First, let’s see some of the article, then I’ll talk about why this article is a key to really understanding men like me.

Excerpt:

An ongoing mantra of the left is that everyone is a victim, with a singular carve-out for white men.  A large group of the female population has embraced this chant.

While there may be a number of grievances put forth by this movement, there also comes a theme that is particularly dangerous: the feminist attack on masculinity.  This is derived not only from feminists; it comes from the left in general.

There has emerged a war on masculinity.  Why?  Because masculine men are harder to control under tyrannical socialism.  The modern beta male, on the other hand, craves socialism.  This is why the left has branded masculinity as toxic: it stands as a roadblock to their endgame.

That’s the thesis of the article, and here is a snippet that I want to talk about:

The feminist hatred for masculinity is only another tool in the toolbox of communism.  Masculinity tends to make a man individualistic.  Individualistic men are capitalists, not communists.  They are men who cherish individual liberty, and they rely on themselves rather than on government.  Self-reliance is a four-letter word for leftists, and masculine men are generally self-reliant.  Beta males like Pajama Boy rely on government, and such modern men, devoid of any semblance of masculinity, are ideal for leftist indoctrination.

Were the frontiersmen communists or capitalists?  How about the cowboys?  How about the Navy SEALs or Army Rangers?  Sure, the press may find in the military a few Che Guevara t-shirt-wearing idiots and parade them all over the place, but I am willing to bet that the majority of SEAL Team 6 comprises masculine capitalists.

What games do young boys play?  They pretend to be cowboys.  They pretend to be soldiers.   They don’t pretend to be soviet textile workers slaving under Stalin’s system.  They don’t pretend to be entitled Millennial brats who congregate at Starbucks and talk about the wonders of socialism, either.  Most boys hit the ground embracing masculinity.  Some maintain it, but many have it berated out of them by the weak society they walk in or by their leftist parents.

Masculinity leads a man to seek to better himself in many regards, while collectivism thrives on mediocrity.  Collectivism in this country is sought by the lazy who don’t want to work but feel entitled to free handouts of all kinds.

I can confirm from my reading of SEAL and Ranger autobiographies that they are overwhelmingly conservative in their politics.

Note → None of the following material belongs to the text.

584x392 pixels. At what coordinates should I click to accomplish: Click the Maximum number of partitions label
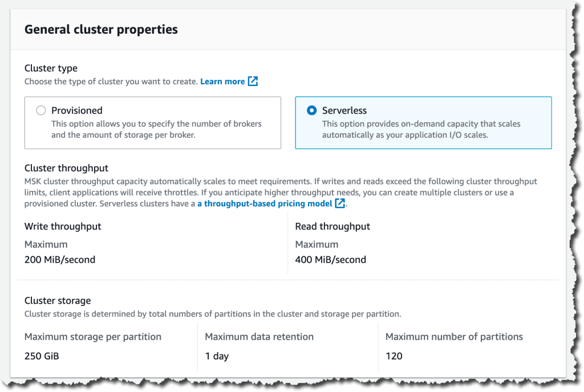pyautogui.click(x=454, y=337)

OK, so two points about this. First, I grew up in a very liberal environment where masculinity was already under attack starting from elementary school. It started in the public schools with the lazy public school teachers. In college, I saw lazy college students doing non-STEM degrees because they were easy. And then they wanted bailouts for their unpaid student loans.

I really noticed it when I worked for the government during a couple of summers. Most people in unionized jobs just don’t have the marketable skills to make it in the private sector, where people are paid based on performance and can easily be fired for failure to perform. Public schools and government are two places where people who can’t perform go in order to make money without having to perform. Even their raises are defined by collective bargaining, not individual merit. (My public school system even went on strike, and I would see the teachers holding signs in order to get paid more, instead of doing what normal people do, and producing more). Working in the public sector just not acceptable to people who want to work hard and advance by merit.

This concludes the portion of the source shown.